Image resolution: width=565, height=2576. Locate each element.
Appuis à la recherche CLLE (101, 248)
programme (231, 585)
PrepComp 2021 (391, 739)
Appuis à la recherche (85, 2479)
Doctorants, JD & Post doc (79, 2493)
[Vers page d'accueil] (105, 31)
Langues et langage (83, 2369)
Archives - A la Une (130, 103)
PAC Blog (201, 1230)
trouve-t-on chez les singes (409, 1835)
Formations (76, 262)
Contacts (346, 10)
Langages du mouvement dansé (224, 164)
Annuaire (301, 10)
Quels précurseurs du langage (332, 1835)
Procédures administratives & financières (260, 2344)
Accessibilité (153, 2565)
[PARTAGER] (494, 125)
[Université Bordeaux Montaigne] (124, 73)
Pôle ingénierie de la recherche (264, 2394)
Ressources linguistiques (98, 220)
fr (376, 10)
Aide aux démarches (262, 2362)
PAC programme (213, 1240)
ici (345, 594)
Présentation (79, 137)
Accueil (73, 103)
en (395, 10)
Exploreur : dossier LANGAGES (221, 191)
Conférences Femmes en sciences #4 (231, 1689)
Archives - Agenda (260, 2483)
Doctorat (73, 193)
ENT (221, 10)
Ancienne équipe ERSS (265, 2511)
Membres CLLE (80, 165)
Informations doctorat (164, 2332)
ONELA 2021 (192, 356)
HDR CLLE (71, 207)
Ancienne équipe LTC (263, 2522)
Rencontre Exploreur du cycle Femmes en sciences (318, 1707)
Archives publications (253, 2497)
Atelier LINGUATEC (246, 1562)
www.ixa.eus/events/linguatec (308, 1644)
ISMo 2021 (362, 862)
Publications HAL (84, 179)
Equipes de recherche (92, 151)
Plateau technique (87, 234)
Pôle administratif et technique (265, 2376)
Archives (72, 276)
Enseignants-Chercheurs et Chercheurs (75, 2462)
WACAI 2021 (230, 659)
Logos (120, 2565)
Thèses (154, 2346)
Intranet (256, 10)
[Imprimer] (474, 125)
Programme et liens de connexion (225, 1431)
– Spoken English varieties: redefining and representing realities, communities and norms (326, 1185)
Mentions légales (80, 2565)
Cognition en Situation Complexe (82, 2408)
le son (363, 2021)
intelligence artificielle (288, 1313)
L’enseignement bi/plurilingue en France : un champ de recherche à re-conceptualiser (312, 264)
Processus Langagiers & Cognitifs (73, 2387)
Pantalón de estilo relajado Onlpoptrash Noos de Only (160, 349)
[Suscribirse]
--------------------------------------------------
About this task:
The answer should be the full listing, repeated without any change.

Finished exercise:
Image resolution: width=565, height=2576. Locate each element.
Appuis à la recherche CLLE (101, 248)
programme (231, 585)
PrepComp 2021 (391, 739)
Appuis à la recherche (85, 2479)
Doctorants, JD & Post doc (79, 2493)
[Vers page d'accueil] (105, 31)
Langues et langage (83, 2369)
Archives - A la Une (130, 103)
PAC Blog (201, 1230)
trouve-t-on chez les singes (409, 1835)
Formations (76, 262)
Contacts (346, 10)
Langages du mouvement dansé (224, 164)
Annuaire (301, 10)
Quels précurseurs du langage (332, 1835)
Procédures administratives & financières (260, 2344)
Accessibilité (153, 2565)
[PARTAGER] (494, 125)
[Université Bordeaux Montaigne] (124, 73)
Pôle ingénierie de la recherche (264, 2394)
Ressources linguistiques (98, 220)
fr (376, 10)
Aide aux démarches (262, 2362)
PAC programme (213, 1240)
ici (345, 594)
Présentation (79, 137)
Accueil (73, 103)
en (395, 10)
Exploreur : dossier LANGAGES (221, 191)
Conférences Femmes en sciences #4 (231, 1689)
Archives - Agenda (260, 2483)
Doctorat (73, 193)
ENT (221, 10)
Ancienne équipe ERSS (265, 2511)
Membres CLLE (80, 165)
Informations doctorat (164, 2332)
ONELA 2021 (192, 356)
HDR CLLE (71, 207)
Ancienne équipe LTC (263, 2522)
Rencontre Exploreur du cycle Femmes en sciences (318, 1707)
Archives publications (253, 2497)
Atelier LINGUATEC (246, 1562)
www.ixa.eus/events/linguatec (308, 1644)
ISMo 2021 (362, 862)
Publications HAL (84, 179)
Equipes de recherche (92, 151)
Plateau technique (87, 234)
Pôle administratif et technique (265, 2376)
Archives (72, 276)
Enseignants-Chercheurs et Chercheurs (75, 2462)
WACAI 2021 (230, 659)
Logos (120, 2565)
Thèses (154, 2346)
Intranet (256, 10)
[Imprimer] (474, 125)
Programme et liens de connexion (225, 1431)
– Spoken English varieties: redefining and representing realities, communities and norms (326, 1185)
Mentions légales (80, 2565)
Cognition en Situation Complexe (82, 2408)
le son (363, 2021)
intelligence artificielle (288, 1313)
L’enseignement bi/plurilingue en France : un champ de recherche à re-conceptualiser (312, 264)
Processus Langagiers & Cognitifs (73, 2387)
Pantalón de estilo relajado Onlpoptrash Noos de Only (160, 349)
[Suscribirse]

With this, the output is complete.